O Jazz do futuro que o Jazz em Agosto tem privilegiado é com frequência este ou os seus sucedâneos. Ou pelo contrário tem encontrado na «música improvisada» dos atiradores de objectos e nos manipuladores de giradiscos e laptops a vanguarda, não apenas do Jazz, mas da Música! Mas a vanguarda de um tempo não pode ser a vanguarda de outro tempo. Se há lugar a vanguardas na era da Internet, é outra questão sobre a qual observar e meditar.

A modernidade é um critério traiçoeiro. Os jovens gostam de o apresentar como valor positivo universal, mas um pouco de maturidade não faria mal à crítica que lhe permitisse observar que nem tudo o que é moderno é bom (como há muito Vinho do Porto estragado). Dito isto não significa que o modernidade seja um valor a ignorar, bem pelo contrário. Se existe algo a lamentar no Jazz português é precisamente o excesso de Jazz mainstream que tende a valorizar a repetição ao invés da criação, em nome muitas vezes da suposta Verdade do Jazz. Ora se existe uma característica definidora na História do Jazz é precisamente a sua capacidade de se reinventar. Do meu ponto de vista, eu creio que o Jazz em Agosto podia, mas não cumpre, esse papel de trazer ao público nacional o Jazz moderno. E podia até, se quisesse, contribuir para incentivar os músicos nacionais em busca de uma identidade moderna.

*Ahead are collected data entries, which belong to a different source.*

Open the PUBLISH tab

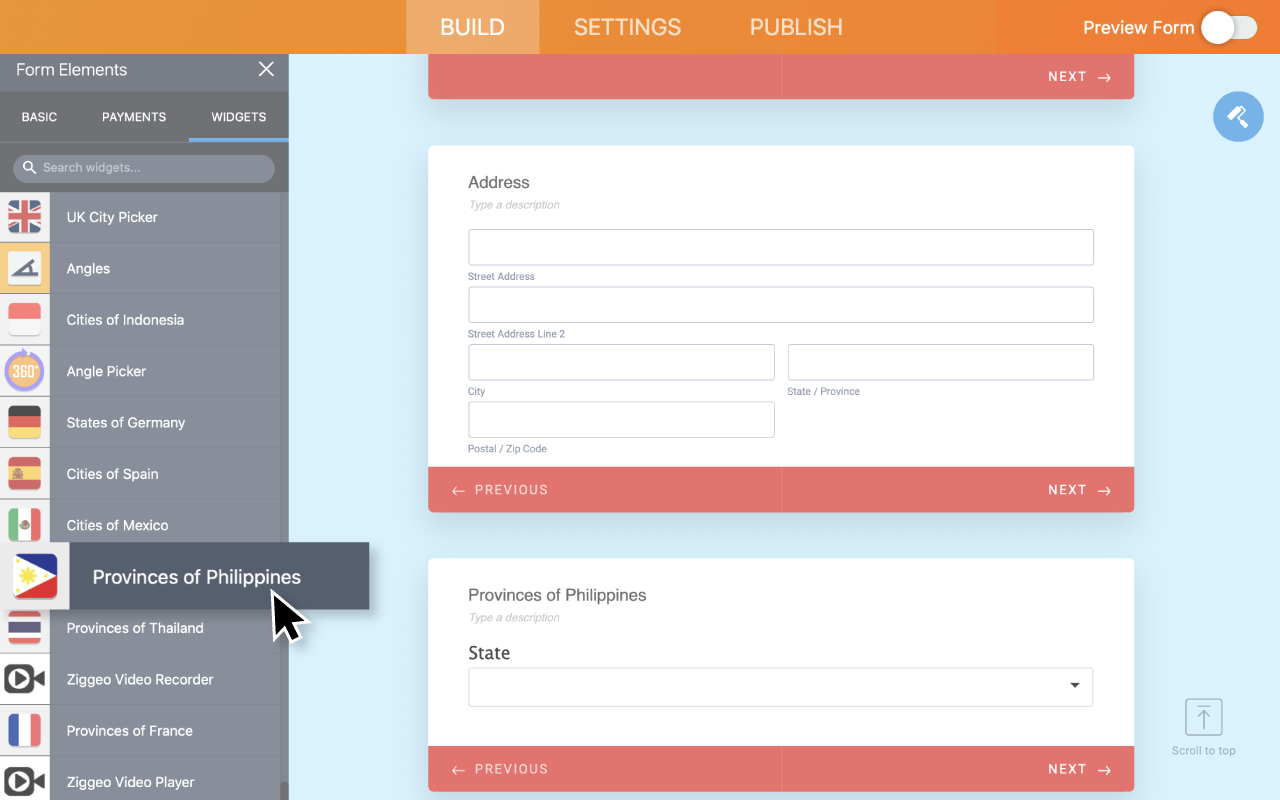point(796,27)
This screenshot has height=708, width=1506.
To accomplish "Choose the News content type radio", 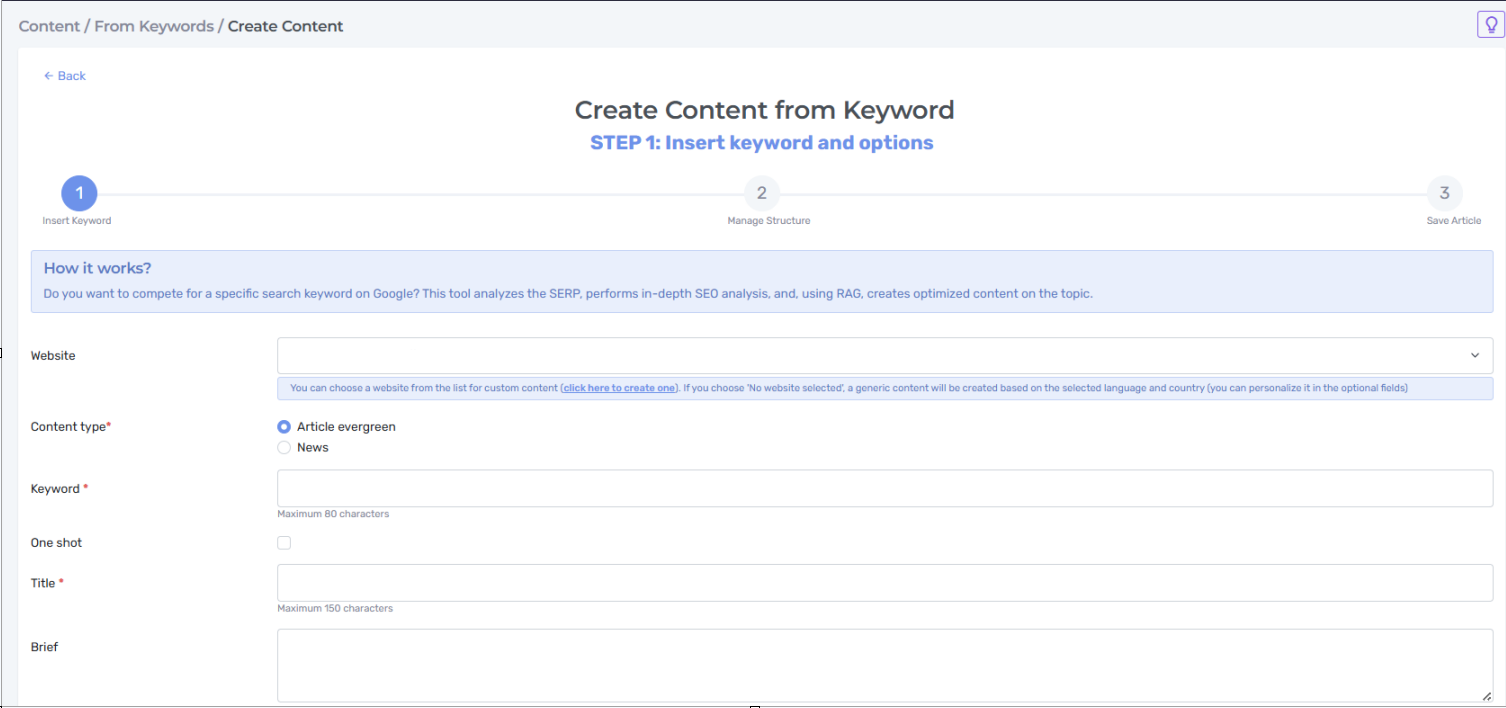I will tap(284, 448).
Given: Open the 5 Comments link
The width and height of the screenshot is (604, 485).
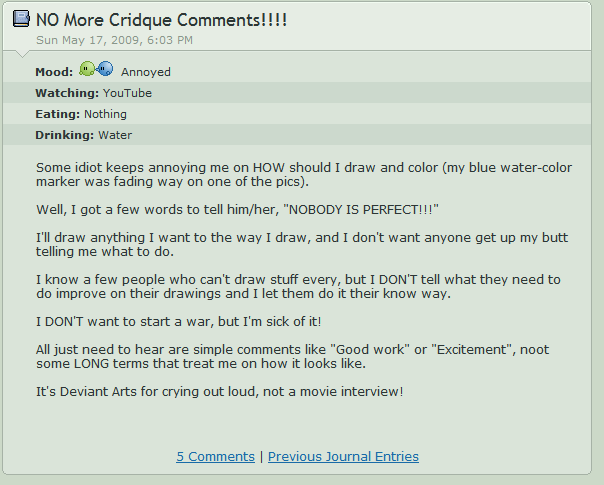Looking at the screenshot, I should 216,457.
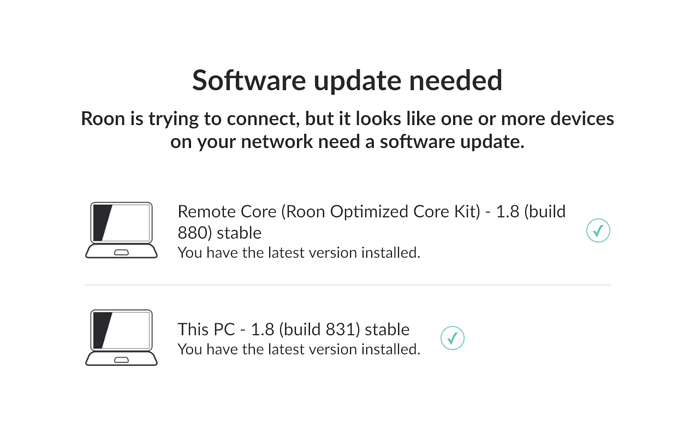
Task: Click 'Roon Optimized Core Kit' label text
Action: [x=381, y=212]
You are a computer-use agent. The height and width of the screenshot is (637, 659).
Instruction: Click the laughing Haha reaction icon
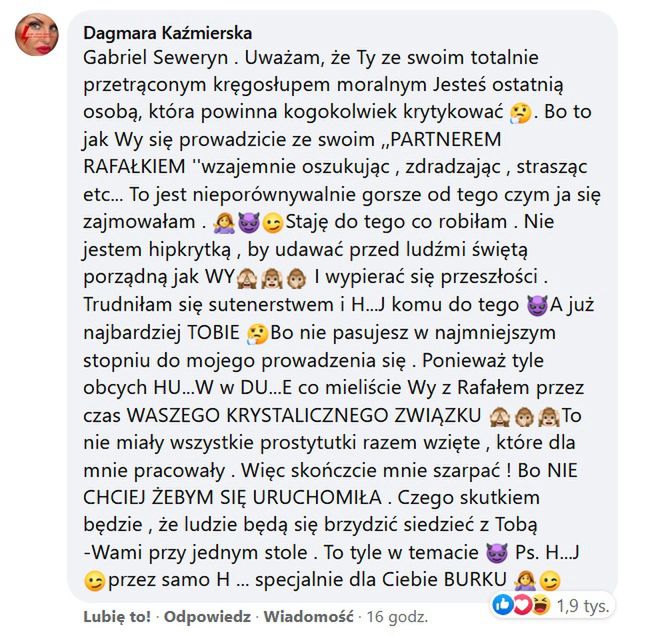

Enfim, onde está a modernidade, se ele ainda se coloca dentro do que pode definir-se como Jazz, mais importante qual o grau de elaboração e qual o valor real das propostas (expurgadas dos acessórios espectaculares), são algumas das tarefas que a crítica enfrenta na observação do Jazz em Agosto.

Festival personalizado entre os personalizados, o Jazz em Agosto afirma-se o detentor do futuro e de forma crítica contra o Jazz mainstream (como outros se apresentam de forma arrogante como os senhores do verdadeiro Jazz). Assim foi desde o seu início, mas na programação pós 2000, eu creio que o Jazz em Agosto teve alguns momentos felizes e muitos equívocos. Para a primeira categoria entram o Julius Hemphill Sextet de Marty Ehrlich em 2003, Joe Morris em 2000, The Claudia Quintet de John Hollenbeck em 2006 e Dave Douglas & Brass Ecstasy em 2009. Para a segunda entram Graham Haynes em 2000, Jean Luc Cappozzo / Axel Dörner / Herb Robertson em 2005, Larry Ochs / Fred Frith / Lê Quan Ninh, em 2006, os Hubbub em 2007, a Globe Unity Orchestra em 2005, John Zorn / Fred Frith e o Peter Brötzmann Chicago Tentet em 2008, ou o George Lewis Sequel em 2009.

Este texto está longe de esgotar os temas – o Jazz em Agosto, a definição do Jazz, a modernidade ou o papel da crítica – e a eles voltarei se necessário.